What it argues
Where Is My Flying Car? is J. Storrs Hall's extended argument that the rate of technological progress in the physical world—energy, transportation, manufacturing, construction—slowed dramatically after roughly 1970, and that this slowdown was not inevitable but was caused by specific policy choices, cultural shifts, and institutional failures. Hall is a nanotechnology researcher and AI scientist, and the book draws on decades of his own technical work alongside a broad reading of economic and historical literature.

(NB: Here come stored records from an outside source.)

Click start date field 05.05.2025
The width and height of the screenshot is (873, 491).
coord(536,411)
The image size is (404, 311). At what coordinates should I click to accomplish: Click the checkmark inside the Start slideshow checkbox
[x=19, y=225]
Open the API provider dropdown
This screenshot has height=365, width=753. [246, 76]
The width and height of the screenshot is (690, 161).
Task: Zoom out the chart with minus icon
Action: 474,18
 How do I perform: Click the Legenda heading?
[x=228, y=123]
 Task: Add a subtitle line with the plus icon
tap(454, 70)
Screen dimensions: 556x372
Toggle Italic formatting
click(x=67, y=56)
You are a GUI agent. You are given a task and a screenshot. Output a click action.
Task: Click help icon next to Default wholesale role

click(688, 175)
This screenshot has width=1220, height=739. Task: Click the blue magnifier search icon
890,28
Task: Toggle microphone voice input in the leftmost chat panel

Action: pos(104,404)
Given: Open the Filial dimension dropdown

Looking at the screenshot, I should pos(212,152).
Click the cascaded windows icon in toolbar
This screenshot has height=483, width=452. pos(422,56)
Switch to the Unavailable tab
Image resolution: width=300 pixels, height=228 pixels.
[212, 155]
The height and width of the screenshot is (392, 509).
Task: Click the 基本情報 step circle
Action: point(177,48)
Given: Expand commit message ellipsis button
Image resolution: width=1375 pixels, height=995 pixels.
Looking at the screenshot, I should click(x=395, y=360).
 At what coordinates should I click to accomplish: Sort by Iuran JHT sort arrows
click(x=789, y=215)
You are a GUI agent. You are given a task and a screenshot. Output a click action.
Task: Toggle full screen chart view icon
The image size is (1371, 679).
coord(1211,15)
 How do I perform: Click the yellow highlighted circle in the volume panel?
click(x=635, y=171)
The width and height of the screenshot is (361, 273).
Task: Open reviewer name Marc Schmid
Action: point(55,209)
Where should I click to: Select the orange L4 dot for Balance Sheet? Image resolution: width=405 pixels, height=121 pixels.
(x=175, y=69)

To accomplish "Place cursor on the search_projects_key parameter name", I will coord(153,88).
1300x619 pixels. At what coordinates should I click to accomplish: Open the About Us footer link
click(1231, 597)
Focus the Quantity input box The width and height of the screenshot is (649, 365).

Hall's diagnosis begins with energy. The postwar decades saw extraordinary growth in energy production and consumption, with nuclear power expected to deliver effectively unlimited cheap electricity. That trajectory ended around 1970, when growth in energy use per capita in the United States essentially stopped, despite continued population and economic growth. Hall argues this plateau wasn't caused by physical limits—the resources and technology for continued growth existed—but by a collapse of regulatory will, cultural attitudes toward risk, and the specific political defeat of nuclear power.
What it gets right
- 1.
Energy use per capita in the US stopped growing around 1970, despite no physical constraint requiring that plateau. Hall argues the stagnation was chosen, not inevitable.
- 2.
Nuclear power's defeat was a turning point. The technology worked; what failed was the political and regulatory environment, shaped in part by coordinated opposition that Hall documents in detail.
- 3.
The same post-1970 regulatory environment that stopped nuclear power slowed progress in aviation, chemistry, construction, and transportation. The pattern was not sector-specific but systemic.
What it covers
Who wrote it
J. Storrs Hall is an American researcher and author with a background in artificial intelligence and nanotechnology. He was a research fellow at the Institute for Molecular Manufacturing and a research scientist at Rutgers University. His previous books include Nanofuture and Beyond AI. He is a founder of the Foresight Institute's nanotechnology program and has written extensively on the technical feasibility of molecular manufacturing. Where Is My Flying Car?, published in 2021, draws on his decades of work in both technical research and technological history.